What are the most accurate categories for mammal tarsus arrangement? A review with attention to South American Notoungulata and Litopterna

Malena Lorente. J Anat. 2019 Dec.

Abstract

The arrangement of the tarsus has been used to differentiate afrotherian and laurasiatherian ungulates for more than a century, and it is often present in morphological matrices that include appendicular features. Traditionally, it has two states: (i) an alternating tarsus, where proximal elements are interlocked with central and distal elements positioned like the bricks of a wall; and (ii) a serial tarsus, where elements are not interlocked. Over the years, these states became synonymous with the presence or absence of an astragalocuboid contact. Within the South American order Notoungulata, a third disposition was recognized: the reversed alternating tarsus, associated with a calcaneonavicular contact.
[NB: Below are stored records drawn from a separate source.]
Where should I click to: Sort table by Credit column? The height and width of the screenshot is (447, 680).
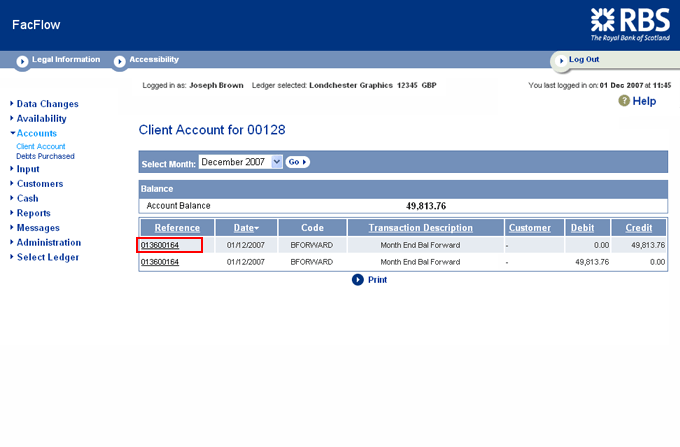point(639,228)

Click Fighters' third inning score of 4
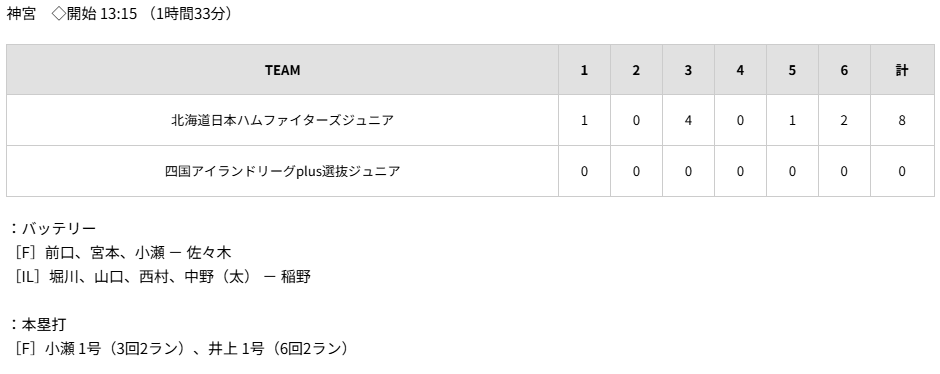coord(688,120)
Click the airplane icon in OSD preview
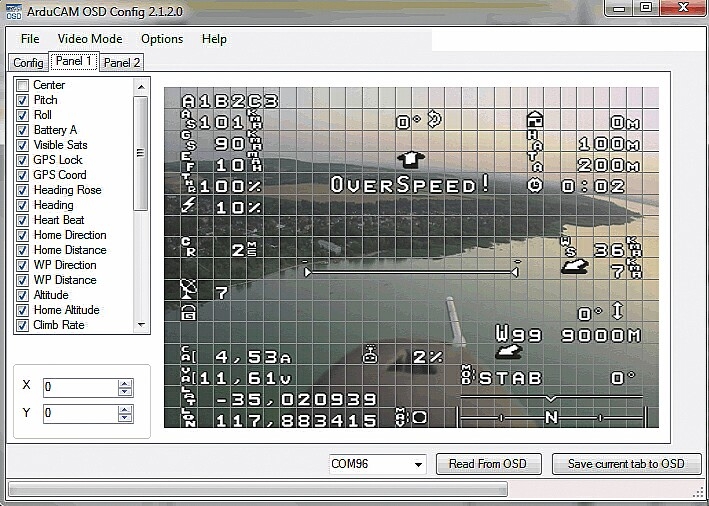709x506 pixels. pos(410,158)
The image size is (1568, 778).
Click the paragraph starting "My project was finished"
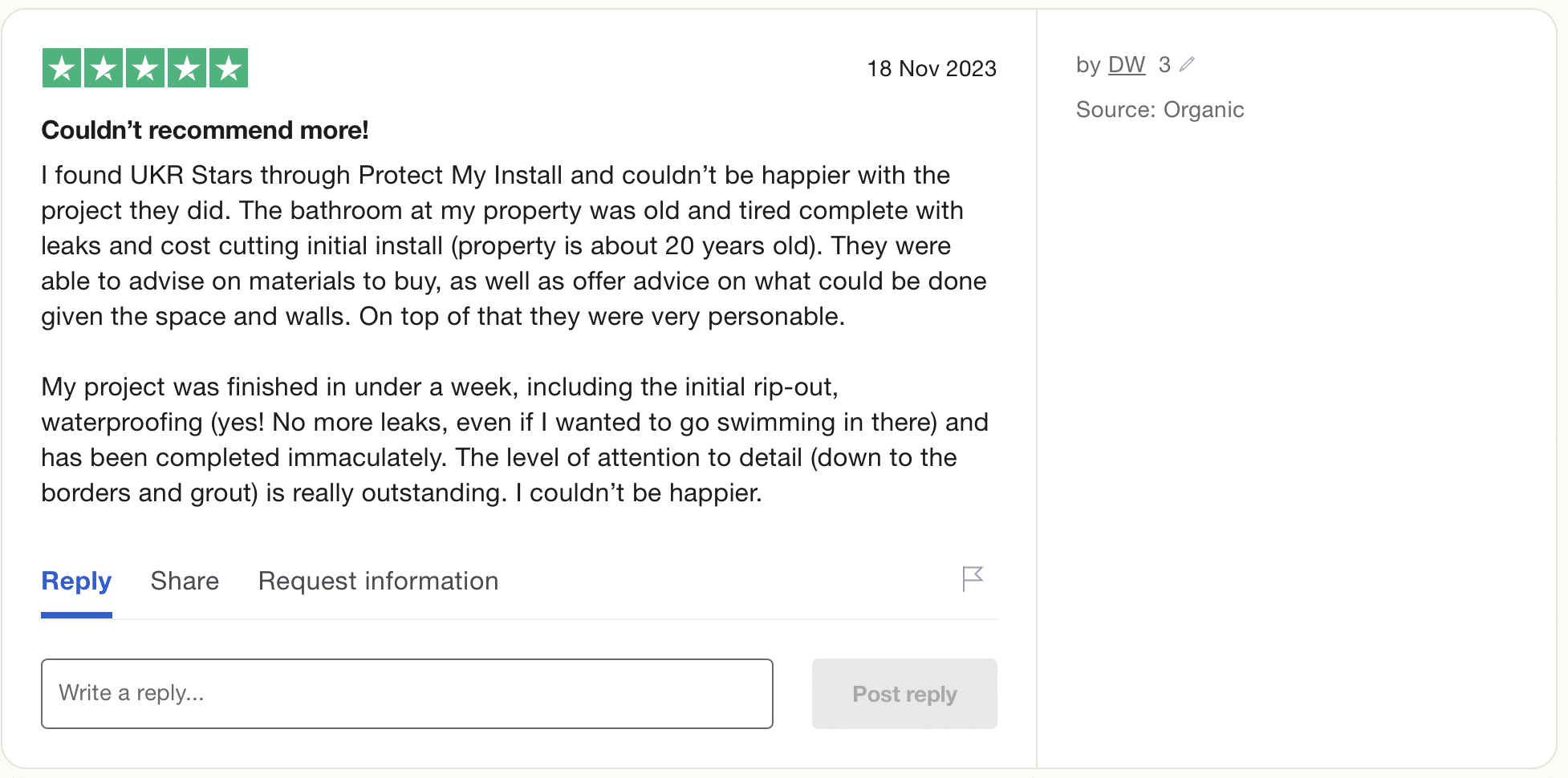point(514,440)
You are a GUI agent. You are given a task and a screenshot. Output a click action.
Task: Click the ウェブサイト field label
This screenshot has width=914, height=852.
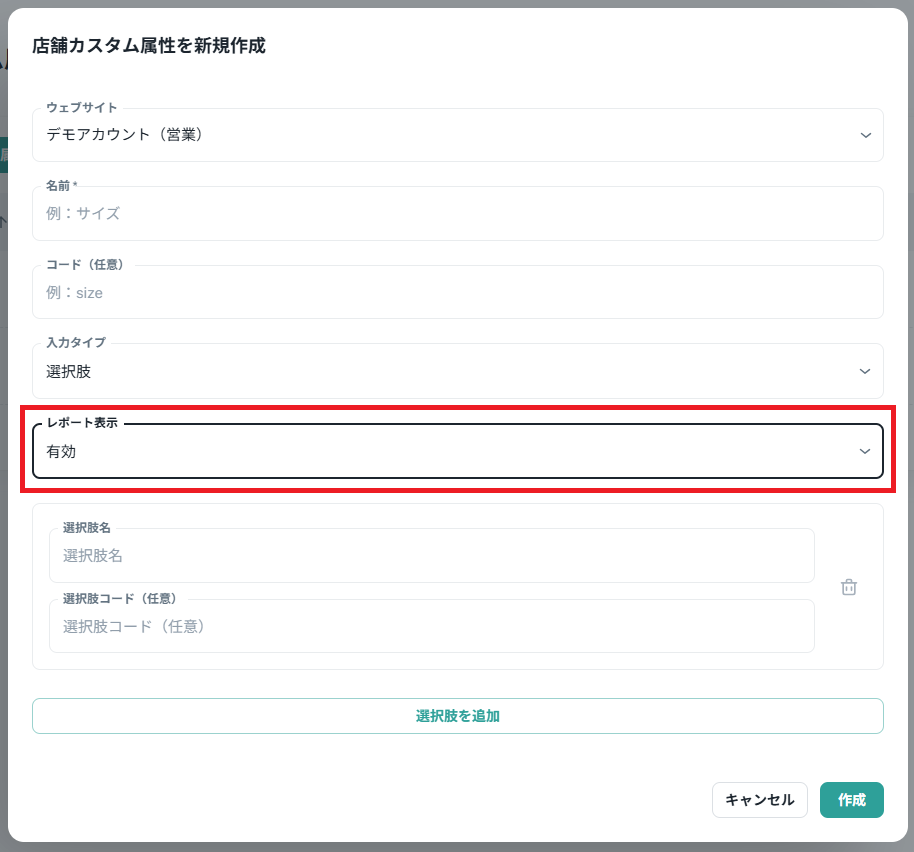click(x=82, y=108)
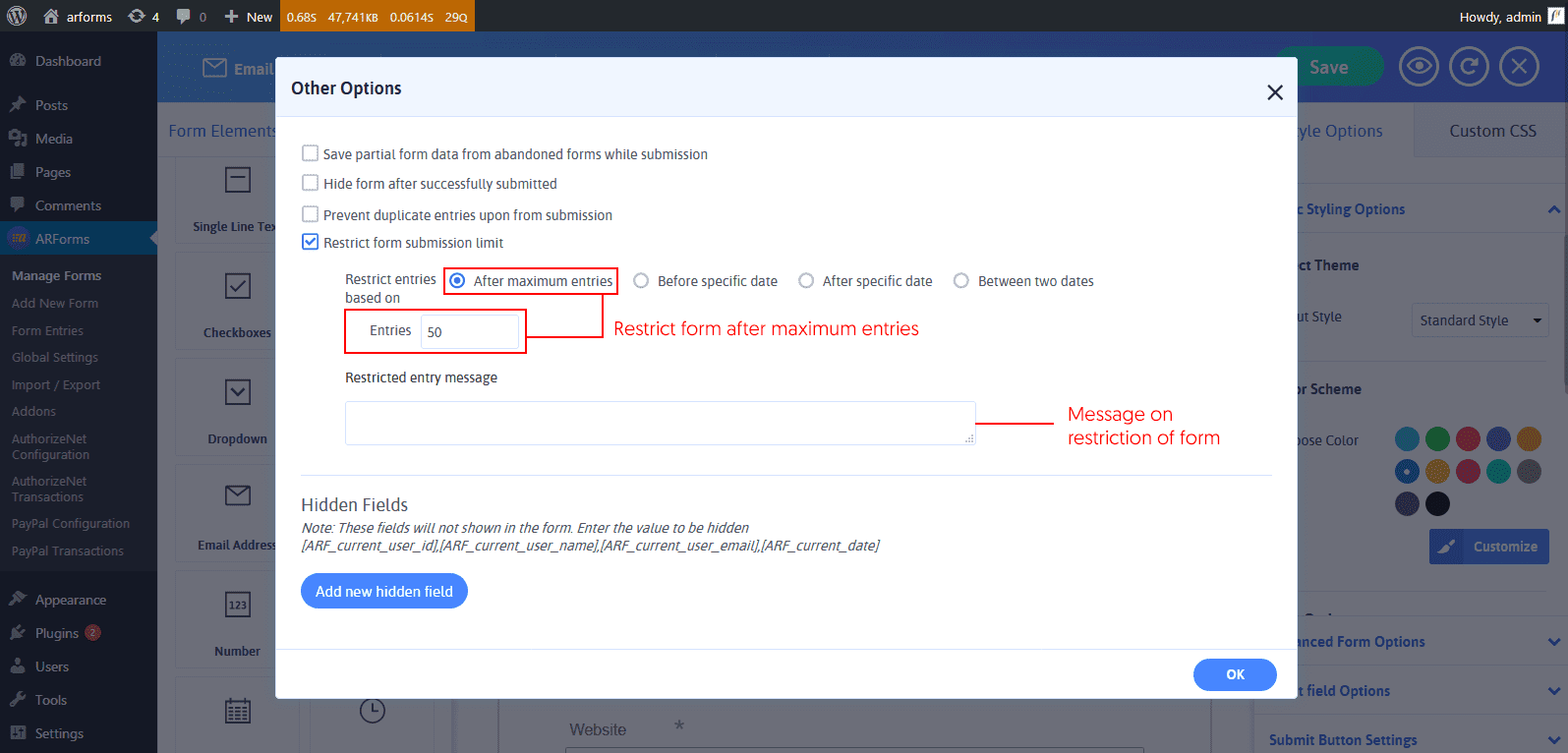This screenshot has height=753, width=1568.
Task: Switch to the Custom CSS tab
Action: 1491,131
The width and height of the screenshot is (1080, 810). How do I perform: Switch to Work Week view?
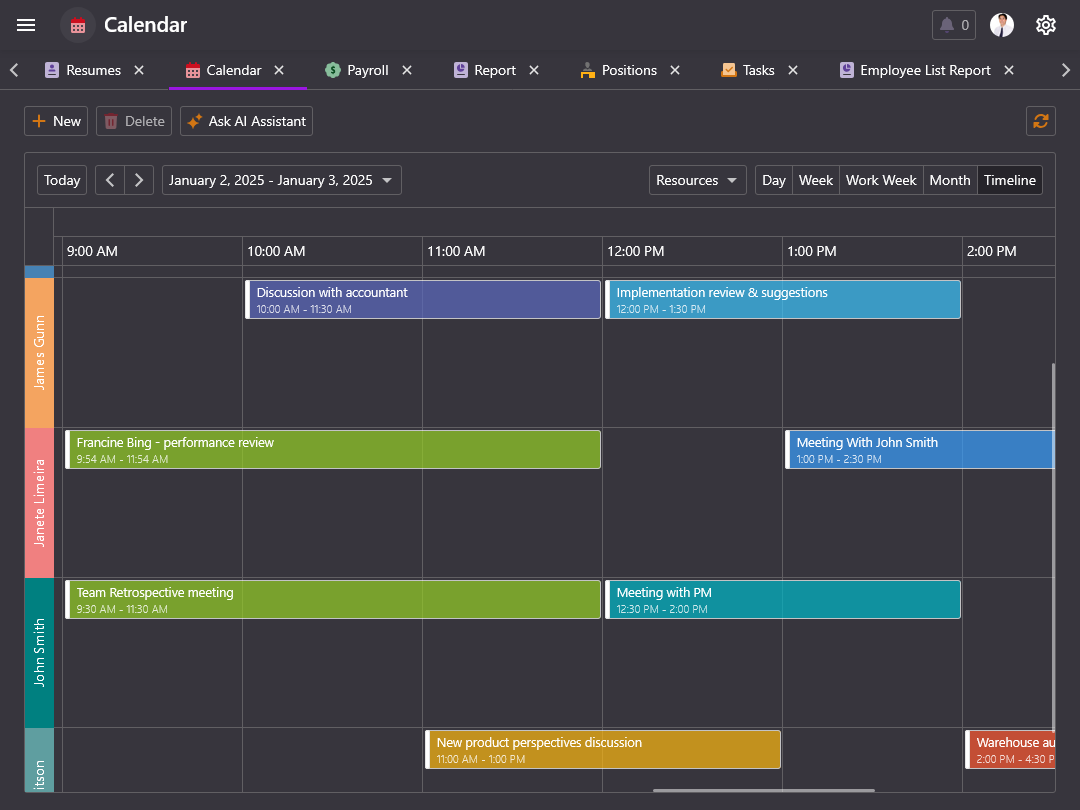(x=880, y=180)
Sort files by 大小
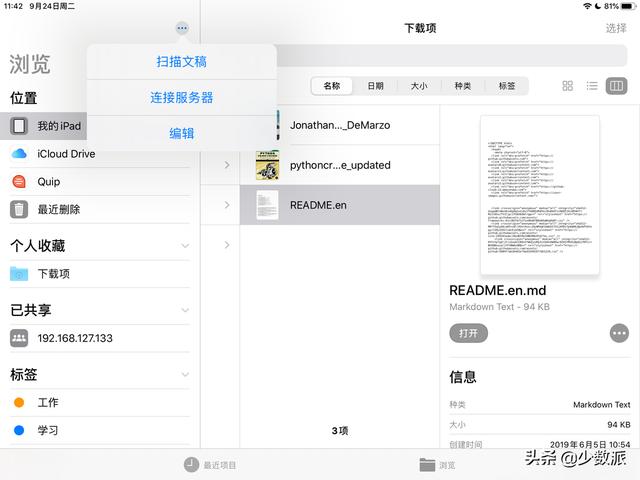Image resolution: width=640 pixels, height=480 pixels. tap(419, 86)
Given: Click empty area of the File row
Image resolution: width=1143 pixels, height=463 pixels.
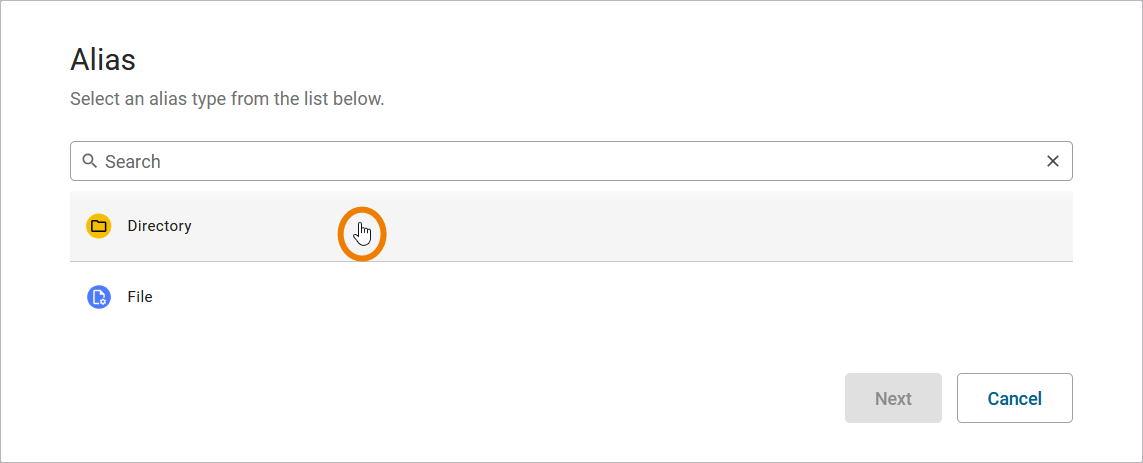Looking at the screenshot, I should tap(700, 297).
This state was considered to be a synapomorphy of 'advanced' Toxodontia families (Notohippidae, Leontiniidae and Toxodontidae), but a further inspection of its distribution shows that it occurs throughout Mammalia. Additionally, it overlaps the serial tarsus condition as originally defined, and it probably has no functional or phylogenetic significance. Calcaneonavicular and astragalocuboid contacts are non-exclusive, and their presence within a species, genus or family is not constant. Serial and alternating imply movements of the articulations of the mid-tarsus in the transverse axis, while reverse alternating refers to a small calcaneonavicular contact that sometimes occurs in a serial condition or to a significant displacement of the tarsal articulations in a different (proximodistal) axis. The proximodistal arrangement of the joints could be functionally significant. Two new states are observed and defined: (i) 'flipped serial', present in Macropodidae, in which the calcaneocuboid articulation is medially displaced and significantly larger than the astragalonavicular contact, but the relationships between proximal and central elements are one to one; and (ii) 'distal cuboid', an extreme proximodistal displacement of the astragalonavicular joint. Serial and alternating, as originally defined (i.e. without any reference to which bone contacts which), seem to be the best states for classifying tarsal arrangement though as the disposition of distal or central bones in relationship to proximal bones.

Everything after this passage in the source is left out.